The history of AI dates back to the 1950s. The math developed back then still applies today, but the ability to create AI applications to everyday life simply wasn’t possible. By the 1980s, we started to see the emergence of expert systems that could perform tasks with some intelligence, such as symptom matching functions on healthcare websites. In 2016, deep learning made its bold entrance, changing the world through capabilities like image recognition and ushering in the growing criticality of hardware and compute performance. Today, AI goes beyond large systems like cars and scientific modeling systems. It’s shifting from the data center and the cloud to the edge, largely driven by inference, during which a trained deep neural network model infers things about new data based on what is has already learned.
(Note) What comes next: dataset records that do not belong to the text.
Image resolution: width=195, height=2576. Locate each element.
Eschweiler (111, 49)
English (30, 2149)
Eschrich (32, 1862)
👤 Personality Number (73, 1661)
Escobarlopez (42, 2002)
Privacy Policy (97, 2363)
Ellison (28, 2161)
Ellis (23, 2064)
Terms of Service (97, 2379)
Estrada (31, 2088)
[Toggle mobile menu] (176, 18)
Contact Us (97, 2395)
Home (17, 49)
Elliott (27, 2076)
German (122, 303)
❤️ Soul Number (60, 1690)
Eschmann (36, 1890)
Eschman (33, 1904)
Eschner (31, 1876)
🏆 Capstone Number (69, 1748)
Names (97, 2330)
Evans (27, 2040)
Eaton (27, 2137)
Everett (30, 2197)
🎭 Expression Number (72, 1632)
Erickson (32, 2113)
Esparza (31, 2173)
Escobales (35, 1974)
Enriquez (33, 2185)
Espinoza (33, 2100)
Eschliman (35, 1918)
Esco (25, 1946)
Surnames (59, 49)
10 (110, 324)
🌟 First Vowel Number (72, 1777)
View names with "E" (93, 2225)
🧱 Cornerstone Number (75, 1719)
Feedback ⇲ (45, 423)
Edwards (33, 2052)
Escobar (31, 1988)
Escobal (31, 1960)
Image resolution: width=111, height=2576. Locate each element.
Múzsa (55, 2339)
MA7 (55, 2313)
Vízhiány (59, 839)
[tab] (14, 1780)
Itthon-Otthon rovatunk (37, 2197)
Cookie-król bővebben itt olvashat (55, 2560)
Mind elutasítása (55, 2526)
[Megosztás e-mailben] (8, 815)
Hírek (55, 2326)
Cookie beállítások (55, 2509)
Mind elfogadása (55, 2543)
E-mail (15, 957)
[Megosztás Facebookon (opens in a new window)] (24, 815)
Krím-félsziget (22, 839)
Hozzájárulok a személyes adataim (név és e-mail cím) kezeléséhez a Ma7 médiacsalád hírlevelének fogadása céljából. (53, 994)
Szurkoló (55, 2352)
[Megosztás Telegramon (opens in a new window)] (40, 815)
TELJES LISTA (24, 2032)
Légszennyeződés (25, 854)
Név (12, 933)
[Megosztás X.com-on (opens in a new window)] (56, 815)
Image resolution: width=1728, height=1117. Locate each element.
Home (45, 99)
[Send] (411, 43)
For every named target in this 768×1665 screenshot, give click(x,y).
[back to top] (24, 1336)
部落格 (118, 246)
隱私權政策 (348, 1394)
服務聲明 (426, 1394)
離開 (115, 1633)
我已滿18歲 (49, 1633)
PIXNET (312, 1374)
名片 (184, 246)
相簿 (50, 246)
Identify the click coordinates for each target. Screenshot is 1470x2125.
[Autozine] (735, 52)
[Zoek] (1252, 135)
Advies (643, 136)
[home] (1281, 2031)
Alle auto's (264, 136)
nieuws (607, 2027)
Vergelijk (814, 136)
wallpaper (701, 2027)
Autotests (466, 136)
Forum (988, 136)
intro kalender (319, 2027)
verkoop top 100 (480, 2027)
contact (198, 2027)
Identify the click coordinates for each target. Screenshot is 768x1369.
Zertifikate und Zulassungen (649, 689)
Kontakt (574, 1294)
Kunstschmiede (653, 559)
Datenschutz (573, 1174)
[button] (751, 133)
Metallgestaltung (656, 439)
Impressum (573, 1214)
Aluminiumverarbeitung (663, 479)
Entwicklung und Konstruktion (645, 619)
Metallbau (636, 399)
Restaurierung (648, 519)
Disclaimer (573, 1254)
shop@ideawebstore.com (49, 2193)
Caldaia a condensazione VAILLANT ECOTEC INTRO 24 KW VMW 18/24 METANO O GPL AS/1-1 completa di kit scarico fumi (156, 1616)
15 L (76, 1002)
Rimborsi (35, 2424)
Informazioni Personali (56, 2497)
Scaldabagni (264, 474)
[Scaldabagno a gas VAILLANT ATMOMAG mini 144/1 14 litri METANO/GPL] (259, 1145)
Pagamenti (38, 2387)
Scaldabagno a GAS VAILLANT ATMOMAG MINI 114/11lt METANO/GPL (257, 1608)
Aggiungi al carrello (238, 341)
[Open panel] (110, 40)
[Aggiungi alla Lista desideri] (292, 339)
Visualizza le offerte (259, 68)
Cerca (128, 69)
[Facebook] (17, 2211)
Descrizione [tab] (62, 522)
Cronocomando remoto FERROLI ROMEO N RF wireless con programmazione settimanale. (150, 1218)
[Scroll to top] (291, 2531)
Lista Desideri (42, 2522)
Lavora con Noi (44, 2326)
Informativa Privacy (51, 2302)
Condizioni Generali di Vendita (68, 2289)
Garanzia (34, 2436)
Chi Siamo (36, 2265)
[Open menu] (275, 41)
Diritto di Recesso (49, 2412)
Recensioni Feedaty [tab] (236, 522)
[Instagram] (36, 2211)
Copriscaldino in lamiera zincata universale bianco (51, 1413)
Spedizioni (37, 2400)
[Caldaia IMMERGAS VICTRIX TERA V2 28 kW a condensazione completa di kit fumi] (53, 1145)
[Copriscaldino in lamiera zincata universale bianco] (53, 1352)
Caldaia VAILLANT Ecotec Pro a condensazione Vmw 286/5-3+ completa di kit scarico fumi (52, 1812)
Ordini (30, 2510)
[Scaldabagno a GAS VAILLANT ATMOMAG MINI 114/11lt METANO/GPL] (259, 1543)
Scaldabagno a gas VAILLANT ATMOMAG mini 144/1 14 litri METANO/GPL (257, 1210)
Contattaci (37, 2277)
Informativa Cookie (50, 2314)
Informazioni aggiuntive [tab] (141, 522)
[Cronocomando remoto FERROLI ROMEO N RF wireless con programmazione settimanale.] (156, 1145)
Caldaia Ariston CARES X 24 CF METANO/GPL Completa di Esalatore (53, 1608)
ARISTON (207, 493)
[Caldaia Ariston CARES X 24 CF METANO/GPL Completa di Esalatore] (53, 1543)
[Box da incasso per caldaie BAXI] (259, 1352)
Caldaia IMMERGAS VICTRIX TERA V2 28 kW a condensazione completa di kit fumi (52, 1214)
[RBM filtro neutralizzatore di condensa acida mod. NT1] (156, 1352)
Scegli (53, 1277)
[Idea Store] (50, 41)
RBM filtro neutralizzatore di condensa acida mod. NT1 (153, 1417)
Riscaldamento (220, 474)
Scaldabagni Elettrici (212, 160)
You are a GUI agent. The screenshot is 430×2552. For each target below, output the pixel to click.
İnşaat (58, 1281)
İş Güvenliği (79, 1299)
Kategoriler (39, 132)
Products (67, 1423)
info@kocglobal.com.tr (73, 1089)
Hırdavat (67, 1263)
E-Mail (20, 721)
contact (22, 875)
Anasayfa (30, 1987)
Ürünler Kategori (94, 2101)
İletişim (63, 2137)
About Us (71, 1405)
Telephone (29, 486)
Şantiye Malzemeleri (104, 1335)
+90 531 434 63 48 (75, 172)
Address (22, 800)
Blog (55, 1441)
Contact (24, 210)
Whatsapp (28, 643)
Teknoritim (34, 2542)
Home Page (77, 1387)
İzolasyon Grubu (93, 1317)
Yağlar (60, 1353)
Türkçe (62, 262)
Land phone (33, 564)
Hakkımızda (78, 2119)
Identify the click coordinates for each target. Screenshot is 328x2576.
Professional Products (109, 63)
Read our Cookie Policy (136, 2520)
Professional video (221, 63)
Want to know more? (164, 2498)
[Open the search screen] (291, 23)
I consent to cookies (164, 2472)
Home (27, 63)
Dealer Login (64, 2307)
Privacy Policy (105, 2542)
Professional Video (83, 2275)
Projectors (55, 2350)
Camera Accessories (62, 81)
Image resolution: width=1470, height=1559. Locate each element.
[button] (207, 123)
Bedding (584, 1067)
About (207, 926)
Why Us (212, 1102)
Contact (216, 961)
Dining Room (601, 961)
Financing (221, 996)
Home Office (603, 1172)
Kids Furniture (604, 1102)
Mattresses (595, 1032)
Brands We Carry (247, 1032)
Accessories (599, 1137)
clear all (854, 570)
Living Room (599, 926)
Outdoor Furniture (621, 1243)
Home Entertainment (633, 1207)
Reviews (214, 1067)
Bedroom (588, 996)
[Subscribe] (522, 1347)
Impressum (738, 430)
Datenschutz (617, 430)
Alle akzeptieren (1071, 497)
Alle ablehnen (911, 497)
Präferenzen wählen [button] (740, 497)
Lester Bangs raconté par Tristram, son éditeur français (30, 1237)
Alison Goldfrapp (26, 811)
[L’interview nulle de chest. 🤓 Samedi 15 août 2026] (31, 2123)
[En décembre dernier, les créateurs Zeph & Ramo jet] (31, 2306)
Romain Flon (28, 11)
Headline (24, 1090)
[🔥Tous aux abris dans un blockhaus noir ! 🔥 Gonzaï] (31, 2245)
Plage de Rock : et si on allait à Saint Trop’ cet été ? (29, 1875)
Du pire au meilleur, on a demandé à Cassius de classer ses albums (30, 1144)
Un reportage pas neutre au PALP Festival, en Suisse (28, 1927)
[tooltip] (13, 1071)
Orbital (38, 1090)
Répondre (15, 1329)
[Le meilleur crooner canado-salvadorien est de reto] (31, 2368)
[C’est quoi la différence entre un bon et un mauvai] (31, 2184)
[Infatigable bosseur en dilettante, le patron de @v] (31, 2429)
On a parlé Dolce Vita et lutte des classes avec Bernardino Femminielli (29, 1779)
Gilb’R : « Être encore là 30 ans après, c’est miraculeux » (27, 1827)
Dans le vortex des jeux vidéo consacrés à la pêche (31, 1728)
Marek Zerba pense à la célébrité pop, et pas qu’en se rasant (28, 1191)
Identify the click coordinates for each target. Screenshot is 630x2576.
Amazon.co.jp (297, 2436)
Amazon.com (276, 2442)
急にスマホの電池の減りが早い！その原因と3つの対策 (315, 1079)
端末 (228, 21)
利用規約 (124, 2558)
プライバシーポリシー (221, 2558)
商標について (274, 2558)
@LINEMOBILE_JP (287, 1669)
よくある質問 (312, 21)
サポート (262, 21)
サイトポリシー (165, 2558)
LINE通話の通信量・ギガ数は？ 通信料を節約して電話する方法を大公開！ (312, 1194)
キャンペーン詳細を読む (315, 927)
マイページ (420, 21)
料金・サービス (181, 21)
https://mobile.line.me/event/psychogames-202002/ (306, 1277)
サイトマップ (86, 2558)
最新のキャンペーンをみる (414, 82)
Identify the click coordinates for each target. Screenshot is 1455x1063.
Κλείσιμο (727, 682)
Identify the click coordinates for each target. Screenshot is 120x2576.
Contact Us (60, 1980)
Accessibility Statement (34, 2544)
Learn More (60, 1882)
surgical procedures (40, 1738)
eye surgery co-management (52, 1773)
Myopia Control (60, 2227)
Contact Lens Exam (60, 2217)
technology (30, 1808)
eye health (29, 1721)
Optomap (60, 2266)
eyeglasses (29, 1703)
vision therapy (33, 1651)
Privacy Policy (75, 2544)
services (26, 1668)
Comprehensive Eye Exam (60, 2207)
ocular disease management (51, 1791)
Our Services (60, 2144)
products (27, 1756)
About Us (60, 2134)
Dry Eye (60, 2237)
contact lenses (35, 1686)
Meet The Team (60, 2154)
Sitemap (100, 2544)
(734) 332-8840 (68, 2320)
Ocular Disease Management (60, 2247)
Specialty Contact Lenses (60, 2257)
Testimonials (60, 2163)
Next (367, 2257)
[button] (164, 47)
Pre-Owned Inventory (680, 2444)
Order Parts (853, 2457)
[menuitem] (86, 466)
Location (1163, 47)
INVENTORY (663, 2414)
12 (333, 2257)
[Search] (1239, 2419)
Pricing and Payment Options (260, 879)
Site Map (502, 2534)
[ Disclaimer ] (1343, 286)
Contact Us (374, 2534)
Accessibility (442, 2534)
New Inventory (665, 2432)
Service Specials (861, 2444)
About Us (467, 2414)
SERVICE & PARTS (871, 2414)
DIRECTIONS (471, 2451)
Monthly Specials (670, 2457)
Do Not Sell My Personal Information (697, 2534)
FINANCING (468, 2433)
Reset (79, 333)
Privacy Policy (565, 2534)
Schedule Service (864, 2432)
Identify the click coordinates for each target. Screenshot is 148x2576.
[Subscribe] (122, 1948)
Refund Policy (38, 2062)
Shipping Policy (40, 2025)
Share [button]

Smartphones, augmented reality/virtual reality (AR/VR), robots, and smart speakers are among the growing number of applications featuring AI at the edge, where the AI processing happens locally. By 2025, 70% of the world’s AI software is expected to be run at the edge. With hundreds of millions of edge AI devices already out in the world, we’re seeing an explosion of real-time abundant-data computing that typically requires 20-30 models and mere microseconds latency to execute. In autonomous navigation for, say, a car or a drone, that latency requirement for a safety-critical system to respond is only 20 millionths of a second. And if we’re talking about cognitive voice and video assistants that must understand human speech and gestures, the latency threshold plummets even more to under 10µs for keyword recognition and under 1µs for hand gesture recognition.
Then there are commercial deep learning networks that require even greater compute power. For example, consider Google’s LSTM1 voice recognition model that uses natural language—it has 56 network layers and 34 million weights, and performs roughly 19 billion operations per guess. To be effective, the model needs to be able to understand the question posed and formulate a response in no longer than 7ms. To meet the latency requirement Google designed its own custom chip, the Tensor Processing Unit (TPU). The TPU family, now in its 3rd generation, provides an example of how the new software paradigm is driving new hardware architectures, and is used to accelerate neural network computations for a variety of Google services.